(PASSAGE TO READ):
☆ ☆ ☆
SoCal Waterworks Nabs Delta Islands for $175M

LOS ANGELES (CN) - A powerful Southern California water agency and the largest distributor of treated drinking water in the nation is moving forward with the $175 million purchase of four islands in the Sacramento-San Joaquin River Delta - a deal critics call a "water grab."

The purchase and sale agreement between the Metropolitan District of Southern California and Delta Wetlands Properties was executed this past Friday, the agency said. Last month, the agency's board of directors authorized general manager Jeffrey Kightlinger to enter into a contract with the islands' owner.

"As discussed at our board meeting on March 8, 2016, staff continues its due diligence on the property and will report back to the board," Kightlinger wrote in an email sent to the board and shared with Courthouse News.

Metropolitan delivers an average of 1.7 billion gallons of water each day to more than 19 million people in the counties of Los Angeles, Orange, Riverside, San Bernardino, San Diego and Ventura.
☆ ☆ ☆
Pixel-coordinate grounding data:
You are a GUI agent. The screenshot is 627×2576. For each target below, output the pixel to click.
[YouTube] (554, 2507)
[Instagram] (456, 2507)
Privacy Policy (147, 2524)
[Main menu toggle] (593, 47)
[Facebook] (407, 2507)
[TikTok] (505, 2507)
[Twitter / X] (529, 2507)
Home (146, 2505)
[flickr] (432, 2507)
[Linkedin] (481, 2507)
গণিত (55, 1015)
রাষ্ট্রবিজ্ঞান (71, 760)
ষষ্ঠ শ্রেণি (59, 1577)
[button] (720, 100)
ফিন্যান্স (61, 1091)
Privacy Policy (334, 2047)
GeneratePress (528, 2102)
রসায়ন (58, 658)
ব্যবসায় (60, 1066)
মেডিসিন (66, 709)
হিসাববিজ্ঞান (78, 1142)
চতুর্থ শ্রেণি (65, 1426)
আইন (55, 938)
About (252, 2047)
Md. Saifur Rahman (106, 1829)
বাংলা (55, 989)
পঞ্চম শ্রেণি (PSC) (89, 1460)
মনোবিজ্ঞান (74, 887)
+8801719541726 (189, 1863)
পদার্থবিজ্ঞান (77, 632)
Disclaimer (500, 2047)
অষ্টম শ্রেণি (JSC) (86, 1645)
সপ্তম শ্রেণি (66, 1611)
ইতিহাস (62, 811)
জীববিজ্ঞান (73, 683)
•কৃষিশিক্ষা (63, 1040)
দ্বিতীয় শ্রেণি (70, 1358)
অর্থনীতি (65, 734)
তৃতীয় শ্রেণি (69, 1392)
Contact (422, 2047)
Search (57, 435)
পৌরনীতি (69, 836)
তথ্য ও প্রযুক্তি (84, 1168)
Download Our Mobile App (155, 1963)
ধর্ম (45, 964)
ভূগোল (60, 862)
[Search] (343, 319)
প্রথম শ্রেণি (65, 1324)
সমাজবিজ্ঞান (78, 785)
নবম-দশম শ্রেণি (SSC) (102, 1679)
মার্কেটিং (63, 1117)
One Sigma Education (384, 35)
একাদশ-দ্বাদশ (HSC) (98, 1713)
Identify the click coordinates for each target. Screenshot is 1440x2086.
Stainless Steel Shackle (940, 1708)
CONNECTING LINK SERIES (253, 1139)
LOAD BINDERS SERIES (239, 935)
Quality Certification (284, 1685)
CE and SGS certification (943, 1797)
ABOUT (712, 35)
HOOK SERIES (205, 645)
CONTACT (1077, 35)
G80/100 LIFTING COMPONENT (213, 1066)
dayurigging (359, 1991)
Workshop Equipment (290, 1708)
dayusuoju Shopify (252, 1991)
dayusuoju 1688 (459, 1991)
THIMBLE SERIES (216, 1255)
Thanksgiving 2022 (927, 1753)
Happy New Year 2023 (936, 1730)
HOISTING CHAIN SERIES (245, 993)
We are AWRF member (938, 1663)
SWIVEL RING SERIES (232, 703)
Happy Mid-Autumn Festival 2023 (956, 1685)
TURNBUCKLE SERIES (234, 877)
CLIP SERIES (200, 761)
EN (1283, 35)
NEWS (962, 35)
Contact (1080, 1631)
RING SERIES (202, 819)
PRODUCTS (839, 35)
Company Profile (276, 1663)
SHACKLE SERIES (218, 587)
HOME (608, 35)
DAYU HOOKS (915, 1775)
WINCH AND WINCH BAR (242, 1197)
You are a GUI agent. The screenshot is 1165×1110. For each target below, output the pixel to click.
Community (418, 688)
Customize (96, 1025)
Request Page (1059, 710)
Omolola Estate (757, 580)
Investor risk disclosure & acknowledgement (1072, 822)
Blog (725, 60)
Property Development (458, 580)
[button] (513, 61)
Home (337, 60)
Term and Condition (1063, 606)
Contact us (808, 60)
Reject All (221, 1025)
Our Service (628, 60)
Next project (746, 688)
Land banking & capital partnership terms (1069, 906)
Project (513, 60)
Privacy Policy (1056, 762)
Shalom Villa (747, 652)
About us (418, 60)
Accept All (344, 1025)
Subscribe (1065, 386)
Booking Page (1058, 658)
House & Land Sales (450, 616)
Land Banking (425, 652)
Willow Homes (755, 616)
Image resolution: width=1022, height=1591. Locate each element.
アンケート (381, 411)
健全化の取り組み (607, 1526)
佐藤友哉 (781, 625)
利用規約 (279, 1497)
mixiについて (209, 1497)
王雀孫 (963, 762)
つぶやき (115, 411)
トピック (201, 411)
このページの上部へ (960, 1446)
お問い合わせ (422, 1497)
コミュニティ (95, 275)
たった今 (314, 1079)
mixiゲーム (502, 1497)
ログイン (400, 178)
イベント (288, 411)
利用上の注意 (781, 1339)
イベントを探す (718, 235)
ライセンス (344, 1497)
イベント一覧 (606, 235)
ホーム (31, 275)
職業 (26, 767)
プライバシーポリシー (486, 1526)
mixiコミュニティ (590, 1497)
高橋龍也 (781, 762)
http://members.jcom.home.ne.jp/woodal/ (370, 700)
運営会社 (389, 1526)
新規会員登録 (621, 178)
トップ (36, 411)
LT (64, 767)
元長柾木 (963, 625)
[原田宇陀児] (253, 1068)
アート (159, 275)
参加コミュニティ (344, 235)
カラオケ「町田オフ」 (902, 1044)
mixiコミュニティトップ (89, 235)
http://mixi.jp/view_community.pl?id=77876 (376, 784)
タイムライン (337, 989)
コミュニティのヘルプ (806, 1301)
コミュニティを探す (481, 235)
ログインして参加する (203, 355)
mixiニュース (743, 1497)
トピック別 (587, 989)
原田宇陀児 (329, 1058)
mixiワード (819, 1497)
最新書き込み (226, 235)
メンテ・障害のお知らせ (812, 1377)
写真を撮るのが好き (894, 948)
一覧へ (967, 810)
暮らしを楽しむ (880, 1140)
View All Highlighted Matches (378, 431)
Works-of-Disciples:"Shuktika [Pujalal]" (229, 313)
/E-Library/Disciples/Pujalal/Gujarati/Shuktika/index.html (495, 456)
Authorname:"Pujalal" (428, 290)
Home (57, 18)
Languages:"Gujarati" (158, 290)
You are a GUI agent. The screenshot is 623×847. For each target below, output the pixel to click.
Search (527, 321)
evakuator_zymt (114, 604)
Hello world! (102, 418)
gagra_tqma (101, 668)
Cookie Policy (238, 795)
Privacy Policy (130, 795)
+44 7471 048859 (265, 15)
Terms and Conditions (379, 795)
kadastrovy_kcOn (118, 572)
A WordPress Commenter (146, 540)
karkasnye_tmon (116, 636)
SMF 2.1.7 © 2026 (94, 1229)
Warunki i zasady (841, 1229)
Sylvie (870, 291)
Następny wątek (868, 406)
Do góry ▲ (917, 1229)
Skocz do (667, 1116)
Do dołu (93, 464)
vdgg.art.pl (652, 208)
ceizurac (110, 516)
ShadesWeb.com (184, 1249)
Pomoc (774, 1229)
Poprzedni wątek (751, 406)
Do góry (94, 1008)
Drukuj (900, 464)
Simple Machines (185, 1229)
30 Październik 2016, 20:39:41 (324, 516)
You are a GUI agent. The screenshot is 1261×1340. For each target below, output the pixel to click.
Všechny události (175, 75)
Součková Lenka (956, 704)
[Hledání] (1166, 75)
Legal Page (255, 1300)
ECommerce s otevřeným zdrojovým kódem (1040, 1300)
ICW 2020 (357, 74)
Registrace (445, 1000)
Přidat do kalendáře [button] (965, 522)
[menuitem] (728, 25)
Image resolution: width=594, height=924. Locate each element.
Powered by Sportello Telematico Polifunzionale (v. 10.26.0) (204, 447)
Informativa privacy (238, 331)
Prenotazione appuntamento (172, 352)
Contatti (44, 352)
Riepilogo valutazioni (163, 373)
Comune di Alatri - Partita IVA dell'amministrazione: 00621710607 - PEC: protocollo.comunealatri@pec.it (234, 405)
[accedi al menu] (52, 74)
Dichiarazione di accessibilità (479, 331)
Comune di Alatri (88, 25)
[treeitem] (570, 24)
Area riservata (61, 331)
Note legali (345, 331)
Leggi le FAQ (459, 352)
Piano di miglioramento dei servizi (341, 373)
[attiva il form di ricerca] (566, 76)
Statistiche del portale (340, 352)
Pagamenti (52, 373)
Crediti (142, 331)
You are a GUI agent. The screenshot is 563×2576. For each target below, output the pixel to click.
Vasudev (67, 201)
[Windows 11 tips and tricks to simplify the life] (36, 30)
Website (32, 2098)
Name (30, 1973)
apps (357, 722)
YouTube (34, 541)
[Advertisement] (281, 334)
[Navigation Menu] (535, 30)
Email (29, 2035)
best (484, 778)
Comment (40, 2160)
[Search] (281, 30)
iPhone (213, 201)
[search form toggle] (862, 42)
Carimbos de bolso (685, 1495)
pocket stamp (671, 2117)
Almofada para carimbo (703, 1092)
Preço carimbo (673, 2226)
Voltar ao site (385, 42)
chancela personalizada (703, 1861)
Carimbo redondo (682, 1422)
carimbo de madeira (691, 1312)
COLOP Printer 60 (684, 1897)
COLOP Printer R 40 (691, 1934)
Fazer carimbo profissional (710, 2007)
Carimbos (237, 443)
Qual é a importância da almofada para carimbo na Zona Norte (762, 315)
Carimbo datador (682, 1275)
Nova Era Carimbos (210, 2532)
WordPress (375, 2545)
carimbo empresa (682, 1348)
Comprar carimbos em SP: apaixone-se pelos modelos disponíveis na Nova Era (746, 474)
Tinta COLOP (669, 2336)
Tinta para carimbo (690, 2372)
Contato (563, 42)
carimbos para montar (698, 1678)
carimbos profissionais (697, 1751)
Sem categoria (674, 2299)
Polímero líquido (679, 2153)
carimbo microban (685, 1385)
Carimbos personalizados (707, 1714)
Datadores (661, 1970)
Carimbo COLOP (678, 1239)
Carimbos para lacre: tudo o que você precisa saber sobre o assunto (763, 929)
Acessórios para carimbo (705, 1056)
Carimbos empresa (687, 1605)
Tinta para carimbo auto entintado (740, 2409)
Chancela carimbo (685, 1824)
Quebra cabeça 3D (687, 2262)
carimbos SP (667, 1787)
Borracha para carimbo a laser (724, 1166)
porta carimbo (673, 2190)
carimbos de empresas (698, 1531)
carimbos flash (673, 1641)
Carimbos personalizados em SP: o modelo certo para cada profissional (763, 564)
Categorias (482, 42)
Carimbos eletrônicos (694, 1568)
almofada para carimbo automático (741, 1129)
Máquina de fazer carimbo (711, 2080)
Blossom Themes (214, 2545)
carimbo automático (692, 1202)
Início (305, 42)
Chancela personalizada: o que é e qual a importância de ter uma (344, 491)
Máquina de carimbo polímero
☆ ☆ ☆
(EXERCISE INSTRUCTIONS):
1. According to the article on the Delta islands purchase, on what date was the board meeting that Kightlinger mentions in his email held?
2. Write a continuation of the article on the Delta islands purchase, picking up after its final sentence.

(ANSWER SECTION):
1. March 8, 2016.

2.
The agency has been in negotiations for months to purchase 20,370 acres of property owned by Delta Wetlands Properties in Contra Costa, San Joaquin, and Solano counties.

Zurich Insurance Group owns Delta Wetlands Properties, which in turn owns or partially owns four islands: Bacon and Bouldin Islands and the Holland and Webb Tracts. In addition, the property company owns part of Chipps Island.

The agency says the purchase will allow the district to transfer water and create storage, provide emergency fresh water in the event of an earthquake, and complement Gov. Jerry Brown's California WaterFix project in the delta.

Brown's controversial $25 billion plan calls for two tunnels up to 150 feet beneath the delta and three new intakes with 3,000 cubic-feet-per-second capacity and an average annual yield of 4.9 million acre-feet.

Metropolitan says the purchase has several environmental benefits including habitat restoration and reduction of greenhouse gas pollution.

But some environmental groups in the delta say the purchase will allow Metropolitan to divert water from Northern California.

Barbara Barrigan-Parrilla of Restore the Delta called the proposed purchase a "total water grab."

"They buy up the water rights with the land," Barrigan-Parrilla said during a phone interview. "They're buying up our community in the Delta watershed so that they can export more and more water from the region, and they will end up killing off the fisheries and the farming community that is part of the delta."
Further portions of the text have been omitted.